Search this blog

15 May, 2020

Some thoughts on Unreal 5's Nanite - in way too many words

Preface

For the past decade or two, improvements in videogame real-time rendering fidelity have always been going in locksteps with console releases, as these provide a large install base of relatively powerful (and power-efficient) GPUs that provide the anchoring for rendering technology and asset authoring.
Thus, now that the next next-generation is knocking at the door, we should start seeing more and more interesting, applied R&D coming out, after the relative slump of the last year or two.

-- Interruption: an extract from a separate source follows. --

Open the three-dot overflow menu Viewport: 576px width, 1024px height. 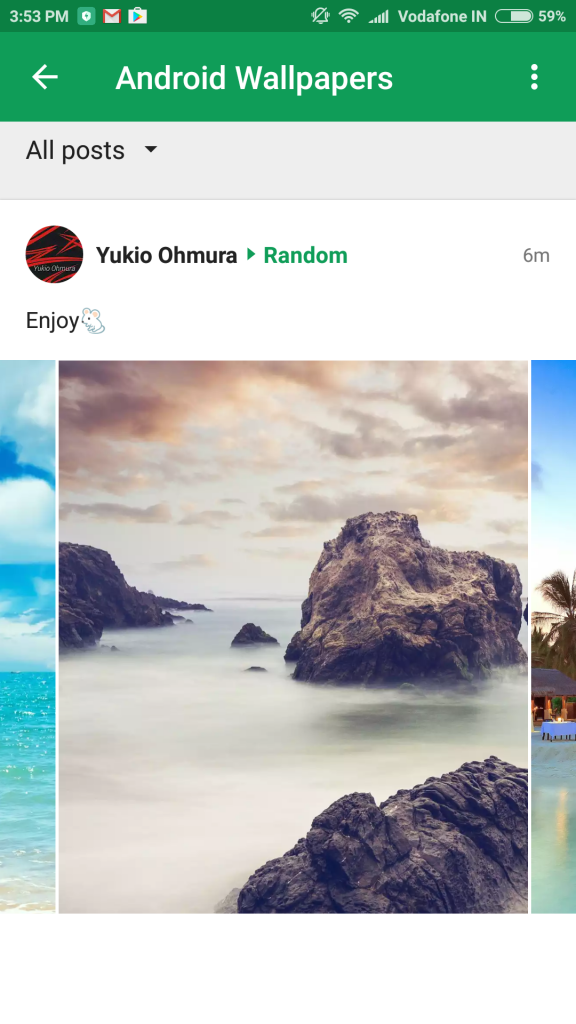(x=534, y=77)
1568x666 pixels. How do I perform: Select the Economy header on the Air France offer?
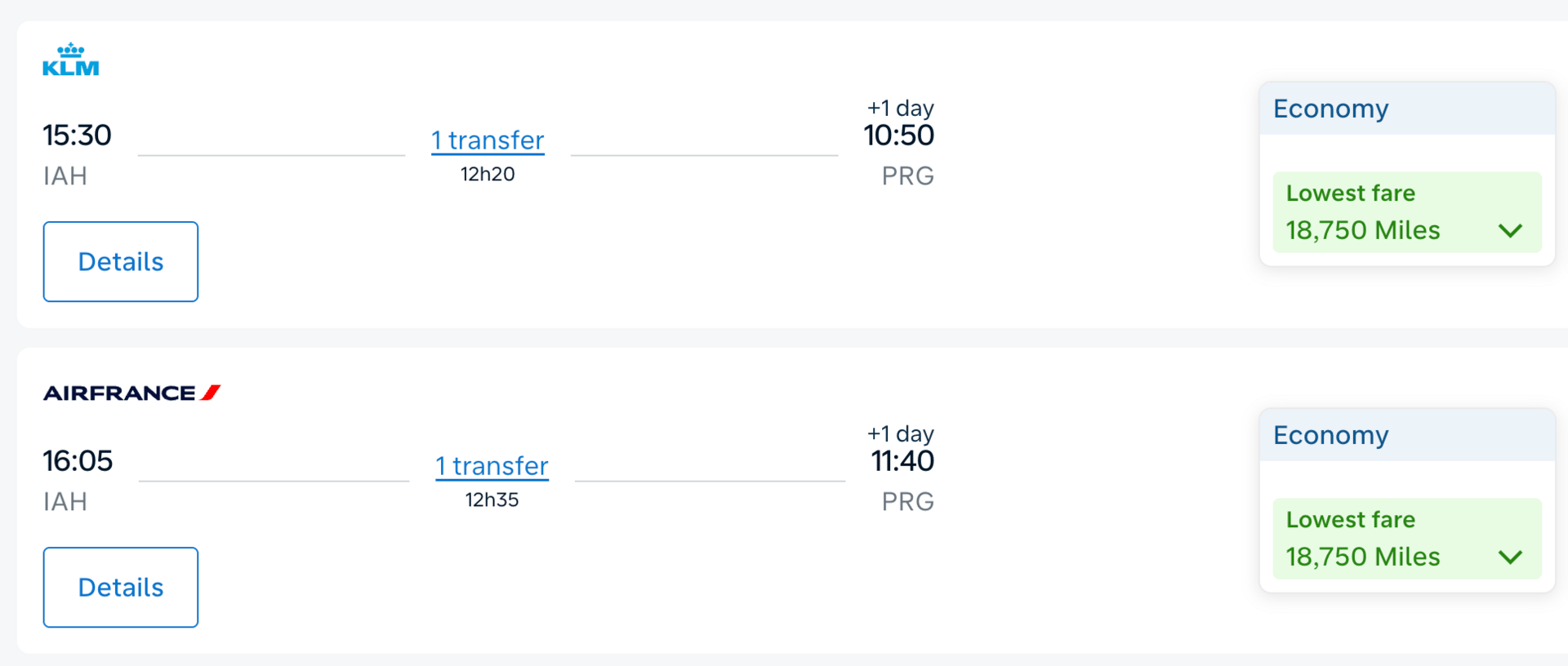[x=1330, y=434]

Exciting times!

Of course, though I'm not writing this because we're eager in general about tinkering with new next-gen toys, but because in the last two days we've been going through lots of excitement as we've seen a few great demos, starting a week ago with Sebastien Hillaire's new atmospheric sky simulation, then the Unreal 5 announcement showcasing Nanite's geometry and Lumen's GI, and finally NVidia releasing a new demo of their vision for RTX raytracing and cloud (as in datacenters) rendering.

Of all these, it's undeniable that Nanite is the one that got the most attention, at least from rendering professionals. Why is that? I don't think this is just because of visual appeal, albeit Brian is undeniably in the exclusive pantheon of most handsome rendering engineers (in my heart, only challenged by Drobot), we always expect beauty from Unreal demos.

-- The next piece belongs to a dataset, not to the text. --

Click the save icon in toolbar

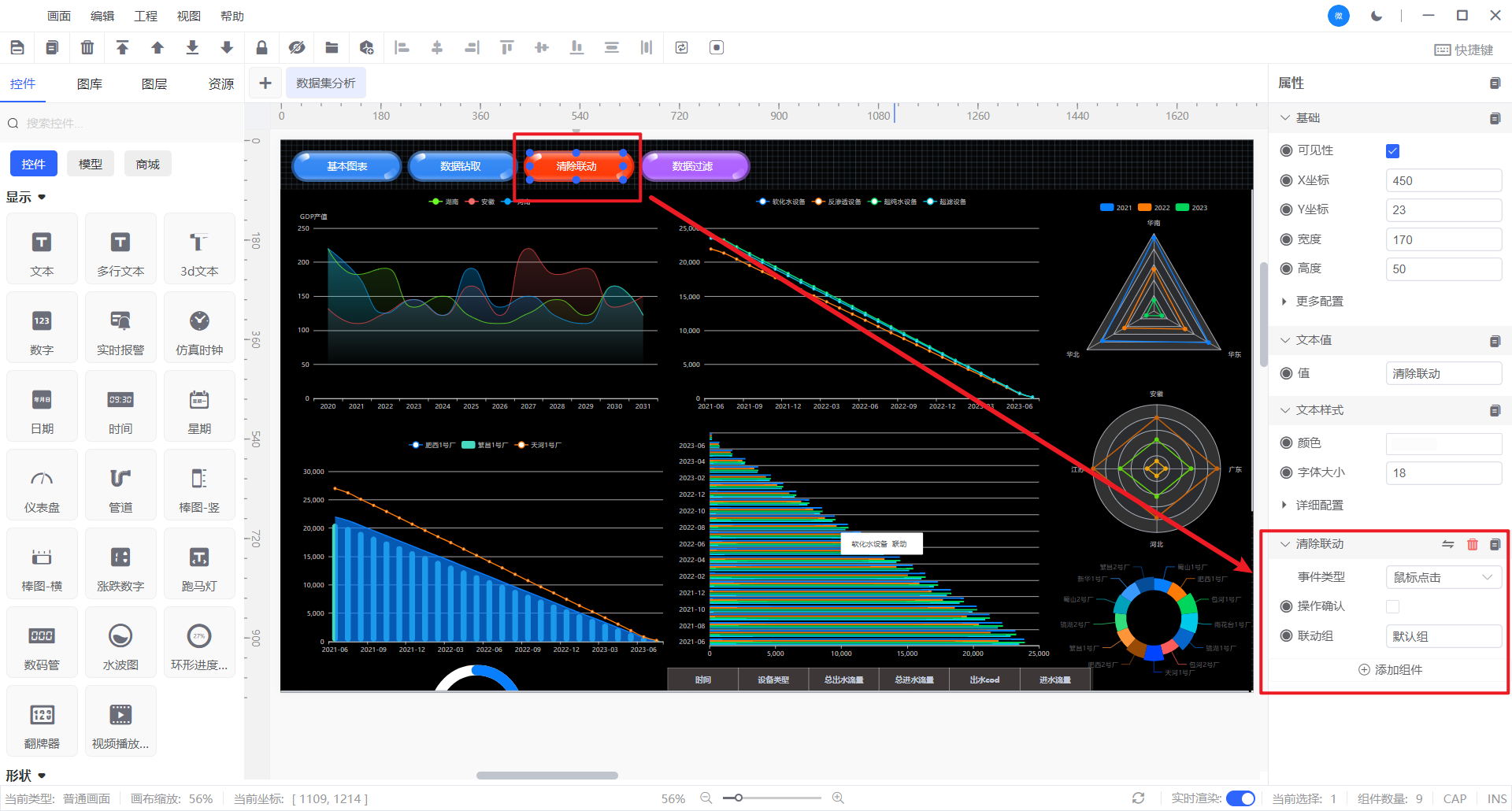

I think the real difference here between this and many other incredibly smart developments, is that rendering development has been incredibly unbalanced. While we know that we don't know anything about almost anything, when we look at the big picture, it's also undeniable that we spent a lot more effort in certain areas than others. 

Shading, since we started this idea of PBR, has seen a ton of attention, ostensibly way past the point where innovation in that realm actually translates to benefits for artists and visual quality for end-users (remember, PBR started as an idea to reduce the amount of weird, ad-hoc controls and shaders we were asking artists to tune!). I would even venture that we know exact solutions for certain specific problems in the shading equation, while never having proved that these were the most significant source of error when looking at the end-to-end pipeline...

Light transport is arguably a much bigger problem, both algorithmically and in its influence in the end quality, and it's far from being solved... But we were not slacking. Most rendering innovation is light transport in real-time rendering: shadows, various ideas on occlusion and indirect illumination, area lighting and environment lighting, and so on and so forth. Important, yes. Definitely not "solved" yet. But an area where we applied the brunt force of hundreds of genius minds for the last decade, arriving now at solutions that are undeniably quite amazing.

Art production on the other hand... We started with objects made of triangles and uv-mapped textures, and we largely are at objects made of triangles and uv-mapped textures. There has been some effort here and there to break free, from Lionhead's "mega meshes" to Carmack's "megatextures", but nothing that ultimately took hold in the industry.



Sure, we did, on the art side, started working in material layers (Substance et al), and with acquired data (photogrammetry, BRDF scanning), but that has been going mostly at a tooling level, with relatively "low tech" ideas (relatively!).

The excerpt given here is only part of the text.